* _What you have to do_:
Please give every record below again exactly, and keep the pictures out.

┌─ Source records

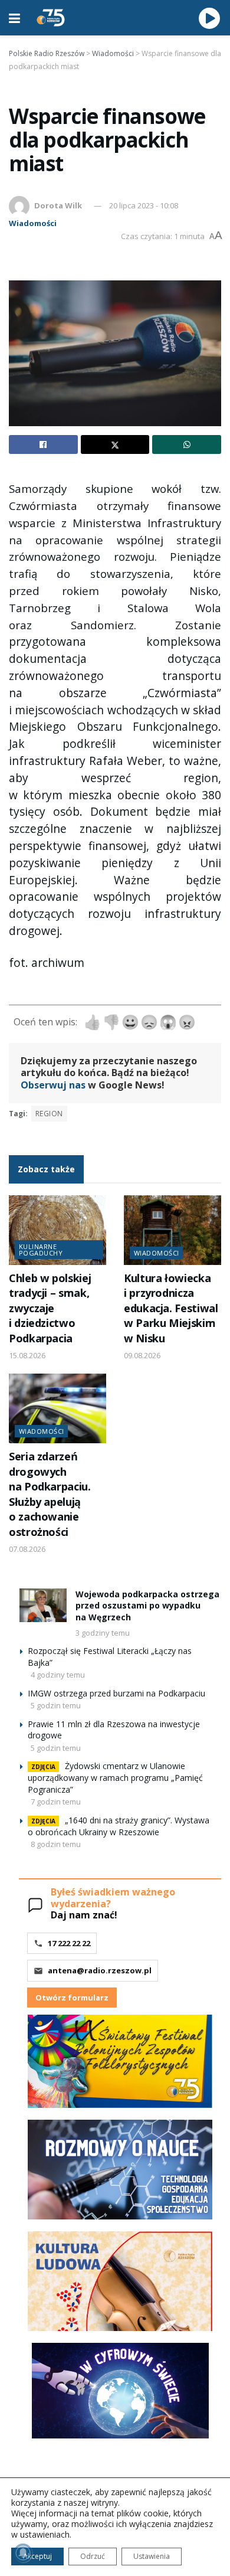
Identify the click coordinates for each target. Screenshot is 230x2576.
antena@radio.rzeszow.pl (100, 1970)
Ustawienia (151, 2556)
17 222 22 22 (69, 1943)
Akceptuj (37, 2556)
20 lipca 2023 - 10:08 (143, 205)
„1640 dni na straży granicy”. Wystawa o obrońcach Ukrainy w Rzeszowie (118, 1826)
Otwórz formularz (72, 1997)
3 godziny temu (102, 1632)
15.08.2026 (27, 1355)
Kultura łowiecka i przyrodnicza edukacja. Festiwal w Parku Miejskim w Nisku (171, 1308)
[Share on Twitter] (115, 444)
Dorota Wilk (58, 205)
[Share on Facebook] (43, 444)
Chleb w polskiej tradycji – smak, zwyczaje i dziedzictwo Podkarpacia (50, 1308)
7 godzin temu (56, 1801)
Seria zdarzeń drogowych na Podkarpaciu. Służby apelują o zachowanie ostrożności (50, 1493)
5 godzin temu (56, 1705)
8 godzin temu (56, 1844)
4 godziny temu (58, 1674)
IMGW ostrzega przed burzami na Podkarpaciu (116, 1693)
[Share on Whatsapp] (186, 444)
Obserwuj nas (53, 1084)
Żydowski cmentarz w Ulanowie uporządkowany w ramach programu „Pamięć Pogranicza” (115, 1777)
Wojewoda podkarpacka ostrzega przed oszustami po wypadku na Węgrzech (147, 1605)
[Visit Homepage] (51, 18)
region (49, 1114)
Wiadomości (33, 223)
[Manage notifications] (23, 2553)
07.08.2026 (27, 1549)
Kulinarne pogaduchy (41, 1249)
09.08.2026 (142, 1355)
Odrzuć (92, 2556)
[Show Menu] (14, 17)
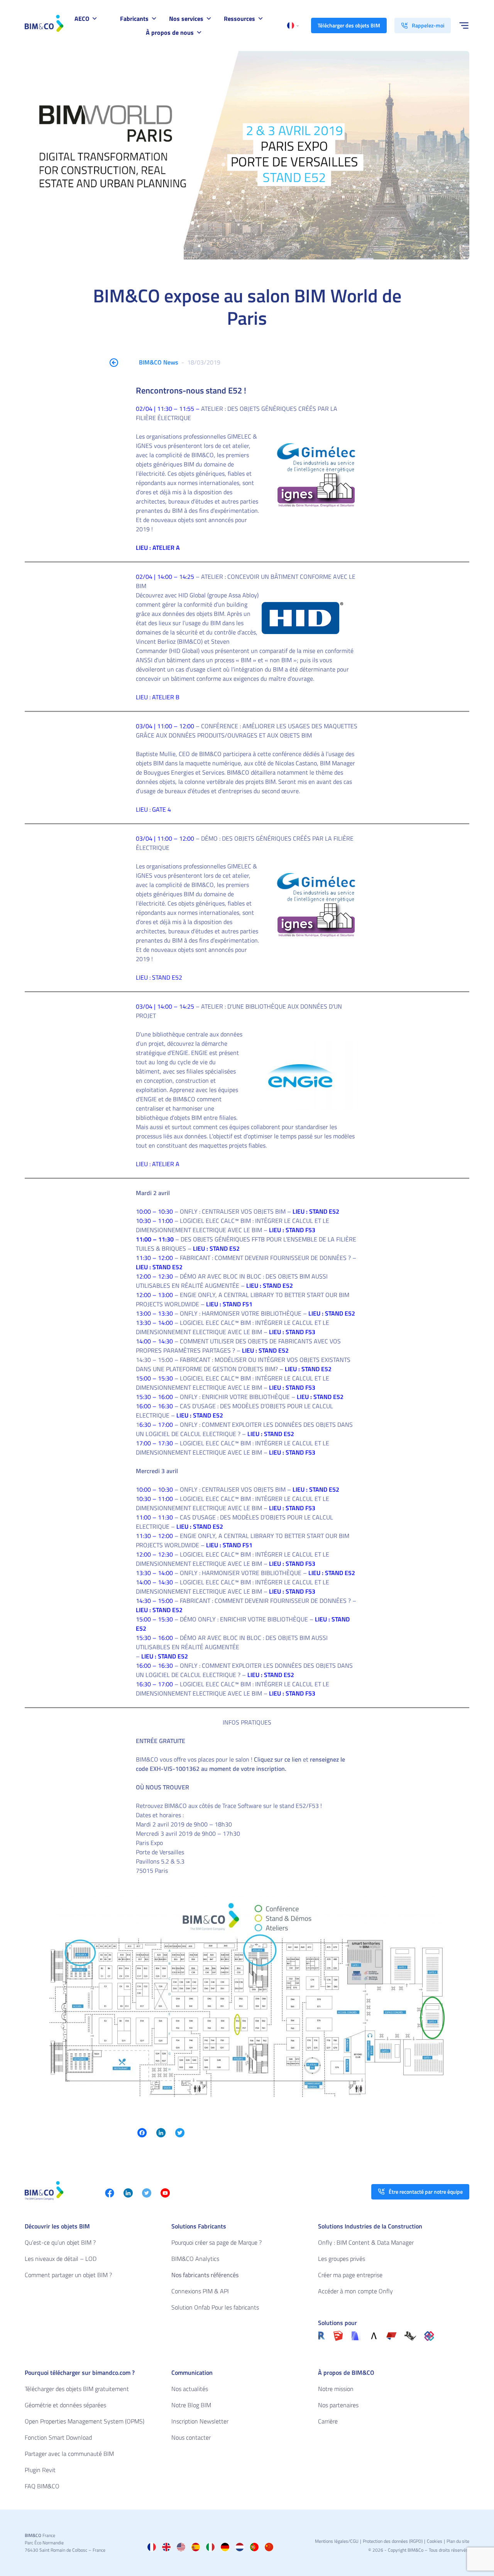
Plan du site (458, 2541)
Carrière (328, 2421)
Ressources (239, 18)
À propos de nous (170, 32)
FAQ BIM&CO (42, 2486)
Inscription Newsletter (199, 2421)
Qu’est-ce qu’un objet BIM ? (60, 2242)
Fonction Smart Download (58, 2437)
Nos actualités (189, 2388)
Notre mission (336, 2388)
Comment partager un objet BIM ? (68, 2274)
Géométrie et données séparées (65, 2405)
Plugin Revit (40, 2469)
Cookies (434, 2541)
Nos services (186, 18)
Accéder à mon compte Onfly (355, 2291)
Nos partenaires (338, 2405)
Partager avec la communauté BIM (69, 2453)
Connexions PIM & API (200, 2291)
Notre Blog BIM (191, 2405)
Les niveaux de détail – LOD (60, 2258)
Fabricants (134, 18)
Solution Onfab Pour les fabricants (215, 2307)
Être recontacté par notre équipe (426, 2192)
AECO (81, 18)
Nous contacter (191, 2437)
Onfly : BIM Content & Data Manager (366, 2242)
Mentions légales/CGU (337, 2541)
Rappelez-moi (428, 25)
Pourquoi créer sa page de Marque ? (216, 2242)
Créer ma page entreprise (350, 2274)
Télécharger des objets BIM (349, 25)
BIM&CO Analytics (195, 2258)
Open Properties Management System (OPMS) (84, 2421)
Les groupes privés (341, 2258)
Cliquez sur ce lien (276, 1759)
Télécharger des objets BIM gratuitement (77, 2388)
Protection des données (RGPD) (393, 2541)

└─

* _Task result_:
Identify the click coordinates for each target. Screenshot is 230x2576.
antena@radio.rzeszow.pl (100, 1970)
Ustawienia (151, 2556)
17 222 22 22 (69, 1943)
Akceptuj (37, 2556)
20 lipca 2023 - 10:08 (143, 205)
„1640 dni na straży granicy”. Wystawa o obrońcach Ukrainy w Rzeszowie (118, 1826)
Otwórz formularz (72, 1997)
3 godziny temu (102, 1632)
15.08.2026 (27, 1355)
Kultura łowiecka i przyrodnicza edukacja. Festiwal w Parku Miejskim w Nisku (171, 1308)
[Share on Twitter] (115, 444)
Dorota Wilk (58, 205)
[Share on Facebook] (43, 444)
Chleb w polskiej tradycji – smak, zwyczaje i dziedzictwo Podkarpacia (50, 1308)
7 godzin temu (56, 1801)
Seria zdarzeń drogowych na Podkarpaciu. Służby apelują o zachowanie ostrożności (50, 1493)
5 godzin temu (56, 1705)
8 godzin temu (56, 1844)
4 godziny temu (58, 1674)
IMGW ostrzega przed burzami na Podkarpaciu (116, 1693)
[Share on Whatsapp] (186, 444)
Obserwuj nas (53, 1084)
Żydowski cmentarz w Ulanowie uporządkowany w ramach programu „Pamięć Pogranicza” (115, 1777)
Wojewoda podkarpacka ostrzega przed oszustami po wypadku na Węgrzech (147, 1605)
[Visit Homepage] (51, 18)
region (49, 1114)
Wiadomości (33, 223)
[Manage notifications] (23, 2553)
07.08.2026 (27, 1549)
Kulinarne pogaduchy (41, 1249)
09.08.2026 (142, 1355)
Odrzuć (92, 2556)
[Show Menu] (14, 17)
Plan du site (458, 2541)
Carrière (328, 2421)
Ressources (239, 18)
À propos de nous (170, 32)
FAQ BIM&CO (42, 2486)
Inscription Newsletter (199, 2421)
Qu’est-ce qu’un objet BIM ? (60, 2242)
Fonction Smart Download (58, 2437)
Nos actualités (189, 2388)
Notre mission (336, 2388)
Comment partager un objet BIM ? (68, 2274)
Géométrie et données séparées (65, 2405)
Plugin Revit (40, 2469)
Cookies (434, 2541)
Nos services (186, 18)
Accéder à mon compte Onfly (355, 2291)
Nos partenaires (338, 2405)
Partager avec la communauté BIM (69, 2453)
Connexions PIM & API (200, 2291)
Notre Blog BIM (191, 2405)
Les niveaux de détail – LOD (60, 2258)
Fabricants (134, 18)
Solution Onfab Pour les fabricants (215, 2307)
Être recontacté par notre équipe (426, 2192)
AECO (81, 18)
Nous contacter (191, 2437)
Onfly : BIM Content & Data Manager (366, 2242)
Mentions légales/CGU (337, 2541)
Rappelez-moi (428, 25)
Pourquoi créer sa page de Marque ? (216, 2242)
Créer ma page entreprise (350, 2274)
Télécharger des objets BIM (349, 25)
BIM&CO Analytics (195, 2258)
Open Properties Management System (OPMS) (84, 2421)
Les groupes privés (341, 2258)
Cliquez sur ce lien (276, 1759)
Télécharger des objets BIM gratuitement (77, 2388)
Protection des données (RGPD) (393, 2541)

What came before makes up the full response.